Pixel coordinate grounding data
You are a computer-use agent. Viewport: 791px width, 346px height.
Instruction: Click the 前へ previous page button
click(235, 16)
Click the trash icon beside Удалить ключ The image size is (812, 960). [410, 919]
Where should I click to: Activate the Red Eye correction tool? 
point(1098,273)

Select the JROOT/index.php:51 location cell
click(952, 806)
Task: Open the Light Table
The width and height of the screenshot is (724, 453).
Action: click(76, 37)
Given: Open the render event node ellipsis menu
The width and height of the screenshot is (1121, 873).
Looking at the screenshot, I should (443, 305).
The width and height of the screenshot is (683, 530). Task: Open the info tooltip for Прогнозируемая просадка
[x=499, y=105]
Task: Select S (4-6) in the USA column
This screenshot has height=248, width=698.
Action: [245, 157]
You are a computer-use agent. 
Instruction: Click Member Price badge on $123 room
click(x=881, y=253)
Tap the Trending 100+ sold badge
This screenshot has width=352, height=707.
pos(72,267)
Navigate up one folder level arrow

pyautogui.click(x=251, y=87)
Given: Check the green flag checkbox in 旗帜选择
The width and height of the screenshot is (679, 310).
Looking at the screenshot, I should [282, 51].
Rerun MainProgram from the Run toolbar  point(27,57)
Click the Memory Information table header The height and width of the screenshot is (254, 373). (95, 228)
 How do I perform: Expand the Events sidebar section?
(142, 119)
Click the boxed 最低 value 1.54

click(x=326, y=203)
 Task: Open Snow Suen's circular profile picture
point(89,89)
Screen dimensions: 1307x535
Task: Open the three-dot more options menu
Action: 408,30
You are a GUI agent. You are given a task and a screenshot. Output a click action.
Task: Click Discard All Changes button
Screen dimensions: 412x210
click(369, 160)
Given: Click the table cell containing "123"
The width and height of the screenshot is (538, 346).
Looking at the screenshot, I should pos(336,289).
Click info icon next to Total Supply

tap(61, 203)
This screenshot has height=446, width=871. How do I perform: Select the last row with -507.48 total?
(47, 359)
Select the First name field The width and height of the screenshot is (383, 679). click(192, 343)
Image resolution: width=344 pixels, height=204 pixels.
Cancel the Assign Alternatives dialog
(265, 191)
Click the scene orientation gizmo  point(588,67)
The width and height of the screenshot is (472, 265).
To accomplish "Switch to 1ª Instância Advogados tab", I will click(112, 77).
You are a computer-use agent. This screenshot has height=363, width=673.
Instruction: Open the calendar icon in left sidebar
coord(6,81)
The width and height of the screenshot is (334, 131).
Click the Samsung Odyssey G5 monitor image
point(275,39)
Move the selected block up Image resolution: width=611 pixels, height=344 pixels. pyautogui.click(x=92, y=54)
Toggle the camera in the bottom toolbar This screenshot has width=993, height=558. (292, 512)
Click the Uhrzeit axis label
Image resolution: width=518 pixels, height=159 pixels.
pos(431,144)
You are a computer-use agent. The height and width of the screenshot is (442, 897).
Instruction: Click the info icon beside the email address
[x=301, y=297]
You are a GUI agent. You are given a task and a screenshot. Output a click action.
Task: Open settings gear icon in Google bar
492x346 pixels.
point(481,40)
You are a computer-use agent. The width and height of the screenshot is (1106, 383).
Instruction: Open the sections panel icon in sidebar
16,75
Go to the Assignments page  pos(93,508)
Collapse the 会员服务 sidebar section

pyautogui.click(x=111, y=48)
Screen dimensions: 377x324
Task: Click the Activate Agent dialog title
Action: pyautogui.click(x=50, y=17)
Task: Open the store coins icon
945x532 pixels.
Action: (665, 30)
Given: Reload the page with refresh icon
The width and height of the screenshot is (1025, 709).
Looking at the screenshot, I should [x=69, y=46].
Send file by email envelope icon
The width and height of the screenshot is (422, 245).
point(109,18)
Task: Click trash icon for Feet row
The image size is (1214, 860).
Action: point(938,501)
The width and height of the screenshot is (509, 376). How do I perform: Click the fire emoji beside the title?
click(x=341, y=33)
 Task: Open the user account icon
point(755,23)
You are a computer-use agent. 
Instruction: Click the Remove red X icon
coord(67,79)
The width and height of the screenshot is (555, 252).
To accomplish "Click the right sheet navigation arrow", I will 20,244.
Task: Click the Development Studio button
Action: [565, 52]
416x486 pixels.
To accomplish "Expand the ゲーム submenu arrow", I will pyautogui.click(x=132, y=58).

#### [What is needed]
Please give the full set of data again exactly.

#### [Your response]
You are a computer-use agent. Viewport: 791px width, 346px height.
Instruction: Click the 前へ previous page button
click(235, 16)
Click the trash icon beside Удалить ключ The image size is (812, 960). [410, 919]
Where should I click to: Activate the Red Eye correction tool? 
point(1098,273)

Select the JROOT/index.php:51 location cell
click(952, 806)
Task: Open the Light Table
The width and height of the screenshot is (724, 453).
Action: click(76, 37)
Given: Open the render event node ellipsis menu
The width and height of the screenshot is (1121, 873).
Looking at the screenshot, I should (443, 305).
The width and height of the screenshot is (683, 530). Task: Open the info tooltip for Прогнозируемая просадка
[x=499, y=105]
Task: Select S (4-6) in the USA column
This screenshot has height=248, width=698.
Action: [245, 157]
You are a computer-use agent. 
Instruction: Click Member Price badge on $123 room
click(x=881, y=253)
Tap the Trending 100+ sold badge
This screenshot has width=352, height=707.
pos(72,267)
Navigate up one folder level arrow

pyautogui.click(x=251, y=87)
Given: Check the green flag checkbox in 旗帜选择
The width and height of the screenshot is (679, 310).
Looking at the screenshot, I should [282, 51].
Rerun MainProgram from the Run toolbar  point(27,57)
Click the Memory Information table header The height and width of the screenshot is (254, 373). (95, 228)
 How do I perform: Expand the Events sidebar section?
(142, 119)
Click the boxed 最低 value 1.54

click(x=326, y=203)
 Task: Open Snow Suen's circular profile picture
point(89,89)
Screen dimensions: 1307x535
Task: Open the three-dot more options menu
Action: 408,30
You are a GUI agent. You are given a task and a screenshot. Output a click action.
Task: Click Discard All Changes button
Screen dimensions: 412x210
click(369, 160)
Given: Click the table cell containing "123"
The width and height of the screenshot is (538, 346).
Looking at the screenshot, I should pos(336,289).
Click info icon next to Total Supply

tap(61, 203)
This screenshot has height=446, width=871. How do I perform: Select the last row with -507.48 total?
(47, 359)
Select the First name field The width and height of the screenshot is (383, 679). click(192, 343)
Image resolution: width=344 pixels, height=204 pixels.
Cancel the Assign Alternatives dialog
(265, 191)
Click the scene orientation gizmo  point(588,67)
The width and height of the screenshot is (472, 265).
To accomplish "Switch to 1ª Instância Advogados tab", I will click(112, 77).
You are a computer-use agent. This screenshot has height=363, width=673.
Instruction: Open the calendar icon in left sidebar
coord(6,81)
The width and height of the screenshot is (334, 131).
Click the Samsung Odyssey G5 monitor image
point(275,39)
Move the selected block up Image resolution: width=611 pixels, height=344 pixels. pyautogui.click(x=92, y=54)
Toggle the camera in the bottom toolbar This screenshot has width=993, height=558. (292, 512)
Click the Uhrzeit axis label
Image resolution: width=518 pixels, height=159 pixels.
pos(431,144)
You are a computer-use agent. The height and width of the screenshot is (442, 897).
Instruction: Click the info icon beside the email address
[x=301, y=297]
You are a GUI agent. You are given a task and a screenshot. Output a click action.
Task: Open settings gear icon in Google bar
492x346 pixels.
point(481,40)
You are a computer-use agent. The width and height of the screenshot is (1106, 383).
Instruction: Open the sections panel icon in sidebar
16,75
Go to the Assignments page  pos(93,508)
Collapse the 会员服务 sidebar section

pyautogui.click(x=111, y=48)
Screen dimensions: 377x324
Task: Click the Activate Agent dialog title
Action: pyautogui.click(x=50, y=17)
Task: Open the store coins icon
945x532 pixels.
Action: (665, 30)
Given: Reload the page with refresh icon
The width and height of the screenshot is (1025, 709).
Looking at the screenshot, I should [x=69, y=46].
Send file by email envelope icon
The width and height of the screenshot is (422, 245).
point(109,18)
Task: Click trash icon for Feet row
The image size is (1214, 860).
Action: point(938,501)
The width and height of the screenshot is (509, 376). How do I perform: Click the fire emoji beside the title?
click(x=341, y=33)
 Task: Open the user account icon
point(755,23)
You are a computer-use agent. 
Instruction: Click the Remove red X icon
coord(67,79)
The width and height of the screenshot is (555, 252).
To accomplish "Click the right sheet navigation arrow", I will 20,244.
Task: Click the Development Studio button
Action: [565, 52]
416x486 pixels.
To accomplish "Expand the ゲーム submenu arrow", I will pyautogui.click(x=132, y=58).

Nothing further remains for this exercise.